» **Selected excerpt**
-- START --

Notions can be buttons, snaps, zippers, thread, tape, elastic, ribbon, piping, interfacing, or a lace trim. The designer needs to be involved in choosing these details and therefore needs an artistic eye to harmonize them with the fabric and design. A designer can learn what notions and trims are available by researching the Internet for the latest items. The designer also directs the choice of what basic items to use, such as the type, weight, and length of a zipper; the type, size, and design of a button; and the color of the topstitching.

The notions and trims that are used matter, as you will learn by using this guide. For example, the weight of the zipper needs to suit the fabric weight, and the zipper needs to be long enough so the garment will open comfortably, allowing the customer to get in and out easily.

The type of button (glass, metal, wood, or leather) needs to be compatible with the fabric type and suitable for laundering. The interfacing also needs to suit the fabric weight and the part of the garment in which it's being used. All these aspects of the construction process will be discussed as you read further in the guide, in Sections 3 and 7.

Why the Designer Needs to Know about Production

Being involved in production is an aspect of the design process that fashion designers often find difficult and irksome, as they just want to get on with designing clothes and back to the design studio! How involved the designer is with production depends on the size of the company. In a large company the designer's role in production may be minimal, but students who plan to have their own design business in the future will need to be totally involved. Designers need to keep their eyes open and look at the quality of garments being produced, and at the top of the list is quality stitching.

As the collection develops, the designer may be involved with ordering fabrics and trims, an important part of the design process. In some companies, designers may also be involved with grading patterns into larger and smaller sizes that are ready for production. When the garments are completed, quality control personnel may also call on designers for their expertise when a stitching or fabric problem occurs.

The production of a collection keeps to a strict schedule, and completing your assignments by their due dates is a great way to learn how to organize your schedule. This is excellent practice for your future responsibilities as a designer!

Why the Designer Needs to Know about Functional, Structural, and Decorative Design

A designer needs to address these three aspects-functional, structural, and decorative design--when designing garments. Each of these aspects has equal value. If these areas of design are ignored, it can ultimately affect the sale of the collection. And without sales, the designer doesn't have a job! It is the designer's responsibility to create clothes that function, feel comfortable, and are user-friendly in the way they work. Garments that represent interesting designs made in quality fabrics that are comfortable to move in, and stitched with quality stitches, are what women want! This is what makes one design and designer stand out from the rest. Coco Chanel, one of the most famous designers in fashion history, knew how important this was. Chanel said, "I make fashion women can live in, breathe in, feel comfortable in, and look younger in."' Her revolutionary designs changed the way women dressed, from being confined to feeling comfortable. As design students, let's continue Chanel's tradition! Each of the garments in Ill. 4, Ill. 5, and Ill. 6 demonstrates each area of design: functional, structural, and decorative.

-- END --

» **Source material**

-- START --

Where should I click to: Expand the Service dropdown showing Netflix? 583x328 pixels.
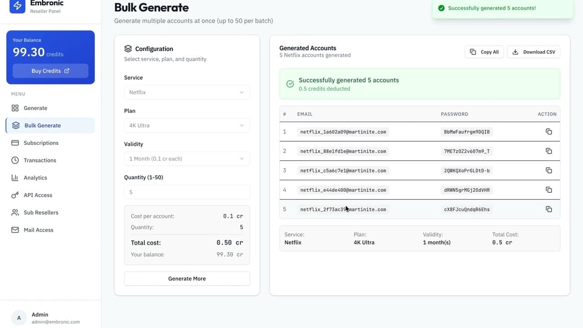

-- END --

» **Goal**
Extend the passage on why fashion designers need to understand construction and production, picking up after its final sentence. None of the material is required.

» **Answer to the exercise**
Functional Design

Functional design refers to how the garment works physically on the body. This is an important aspect on which the designer needs to focus. Garments need to work physically for the purpose they are made for (police or firefighter's uniform, ball gown, swimwear, and more). Garments need to feel comfortable on the body and be made from pleasant-feeling fabric.

Garments need to provide adequate room for movement yet hold their shape to the form.

Garments need to be made in a suitable fabric type and weight to suit the style and provide protection, warmth, or coolness.

HOW THE GARMENT WORKS PHYSICALLY

This aspect of designing is the designer's responsibility. A customer trying on a garment doesn't want to struggle getting in and out of the garment. If the garment is complicated to put on, or uncomfortable in some way, or too tight to walk in, the customer will leave the fitting room and look for another brand. Busy people don't want to be bothered with complicated openings and uncomfortable clothing.

Here are a few practical tips pertaining to some areas of functional design that the designer needs to attend to when designing clothes: The closure of a garment must work simply and efficiently. Buttonholes need to fit comfortably over the button and not feel too tight or too loose. Snap closures need to hold the garment securely closed. Dysfunctional closures that easily "pop" open are not going to sell. All of the garments in Ills 1.4, 1.5, and 1.6 have closures-do take a look at them.

A pocket needs to be positioned so the hand enters at a comfortable level. The size of the pocket needs to be generous enough for the hand to rest in it, and maybe hold keys and some cash. Notice that the pants in Ill. 4 and the raincoat in Ill. 5 show comfortable, adequately sized pockets. In Section 5, "Pocket Styles" will explain more about the placement and size of pockets.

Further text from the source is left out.